PL SQL Conversion Example - full360/sneaql GitHub Wiki
Migrating your Oracle data warehouse to Amazon Redshift can substantially improve data load performance, increase scalability, and save costs and of course faster queries , however these are non-procedural queries means with no if then else, iterative logic like looping through recordset in a cursor.
So ,How do you implement PL/SQL functionality in Redshift? This is where open source product called "SneaQL" offered by Full360 can fill the gap.
Let’s take this use case with the following oracle stored procedure and run
via simple to install SneaQL:
I have migrated an oracle table called demo_user into redshift (viewing in SQL Workbench/J)
I wish to move records from here to another table called demo_experts as a result of executing the above oracle stored procedure. This stored Procedure creates a cursor to get all records starting with zip code 7,then it loops through each record and moves it into another table called demo_experts only if good_tipper attribute is true. There are two SQL query in this stored procedure which Redshift can just run in a blink of an eye and also there are two Redshift limitations as well , first creating a cursor , second looping through the cursor.
Let me walk you through how SneaQL will overcome this limitation with 2 simple instruction tags.And this is not a tested stored procedure .The focus here is not about PL SQL syntax but how SneaQL executes the procedural code in Redshift.

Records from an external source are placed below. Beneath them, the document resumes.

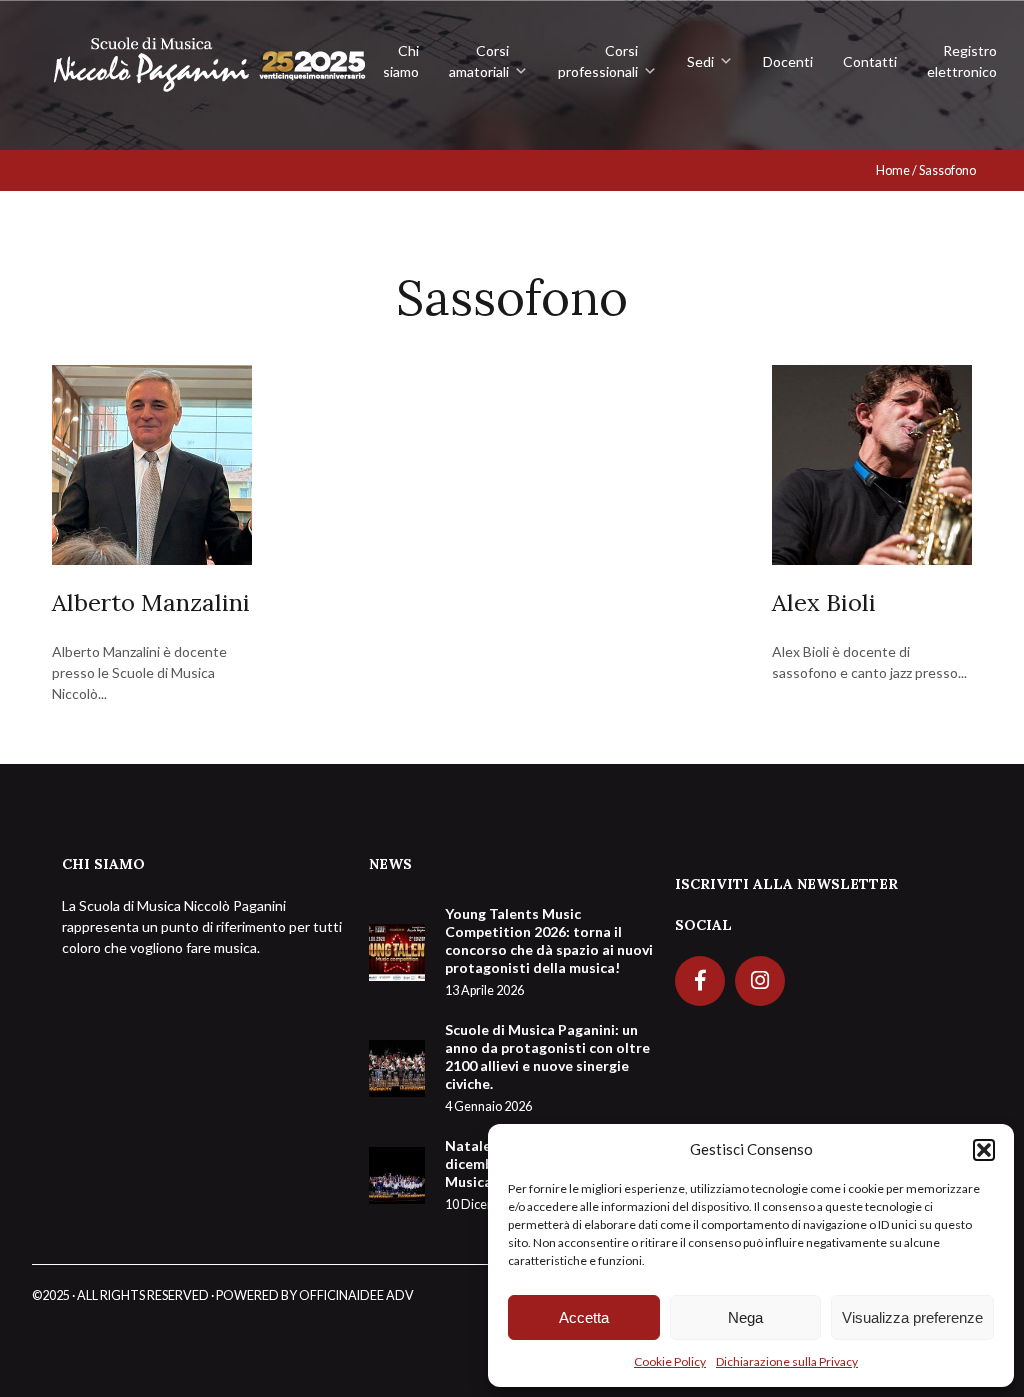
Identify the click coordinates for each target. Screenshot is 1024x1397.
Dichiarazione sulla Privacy (787, 1361)
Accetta (584, 1317)
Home (893, 170)
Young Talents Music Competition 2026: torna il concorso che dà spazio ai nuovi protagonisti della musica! (549, 952)
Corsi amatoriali (479, 61)
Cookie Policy (670, 1361)
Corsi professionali (598, 61)
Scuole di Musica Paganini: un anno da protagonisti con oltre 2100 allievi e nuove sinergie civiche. (547, 1068)
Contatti (870, 61)
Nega (745, 1317)
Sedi (700, 61)
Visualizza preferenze (912, 1317)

Lets copy these two sql queries into a file ,say demo.sql in a folder say 'Sneaql-Demo'
/*-recordset rs-*/
SELECT id,first_name ,last_name ,case when good_tipper = true then 'true' else 'false$
FROM beer.demo_user where zip_code like '7%';
/*-iterate rs include good_tipper = true -*/
insert into beer.demo_experts( id,first_name ,last_name,good_tipper ,zip_code )
values(:rs.id,':rs.first_name' ,':rs.last_name' ,':rs.good_tipper'::boolean $
now this first query is to create cursor, so we add the recordset tag just above it:
/-recordset rs-/
We are calling our SneaQL recordset (or cursor in PL/SQL) as ‘rs’
next is the query in the cursor loop with the condition for when or when not to insert the record in the demo_experts table.Will add following tag above this query: /- iterate rs include good_tipper = true -/
Recordset values in the insert would be referred as ‘:rs.field1’. Hence in our use case , it would be ‘:rs.id’ , ‘:rs.first_name’, ’:rs.last_name’ etc...
Unlike PL/SQL , you don’t need to declare all the cursor field variables before hand for referring them later in the loop , SneaQL is very flexible and forgiving in this aspect.
So , include in iteration tag defines what to include and exclude define what to exclude , very simple ...right ? Let’s save the file and exit out.
SNEAQL needs just these three file from us in a folder to tell where and what to perform 1.demo.sql ( *.sql file , contains your code to run) 2.sneaql.env ( where to run , database connection info) 3.sneaql.json(list you all your .sql files in the order you wish)
We have created our demo.sql. Here is how sneaql.env looks like:
SNEAQL_JDBC_URL=jdbc:redshift://<cluster_name>.<master_node>.<region_name>.redshift.amazonaws.com:5439/<db_name>
SNEAQL_DB_USER=f360
SNEAQL_DB_PASS=Password1
SNEAQL_JDBC_DRIVER_JAR=/<local_jar_path>/RedshiftJDBC42-1.1.17.1017.jar
SNEAQL_JDBC_DRIVER_CLASS=com.amazon.redshift.jdbc42.Driver
SNEAQL_COMP = 100000
This is the third and final file 'sneaql.json' that SneaQL needs:
[
{"step_number" : 1, "step_file" : "demo.sql" }
]
since we kept it simple for this demo and have created only one single sql file which is demo.sql, so there is only one entry...we can add more and so on The purpose of this file is to accomplish batch processing and also in the specific order that we wish.If we have say 2 more files demo2.sql and demo3.sql and we wish to run demo.sql first , then demo2.sql and then demo3.sql We will simply add these entries in sneaql.json :
[
{"step_number" : 1, "step_file" : "demo.sql" }
{"step_number" : 2, "step_file" : "demo2.sql" }
{"step_number" : 3, "step_file" : "demo3.sql" }
]
So, now we know about all the three files in folder 'Sneaql-Demo' so , let's execute our code.
I am running SneaQL from the current folder , so I would just type dot. You can always run SneaQL from anywhere and specify the path for your files as well.
Let's check the data we needed.
And here we have the data we needed... all records with zip code starting with number 7 and good_tipper = true.
There are only 9 simple Sneaql instruction tags that pretty much take care of all complex procedural logics you can think of.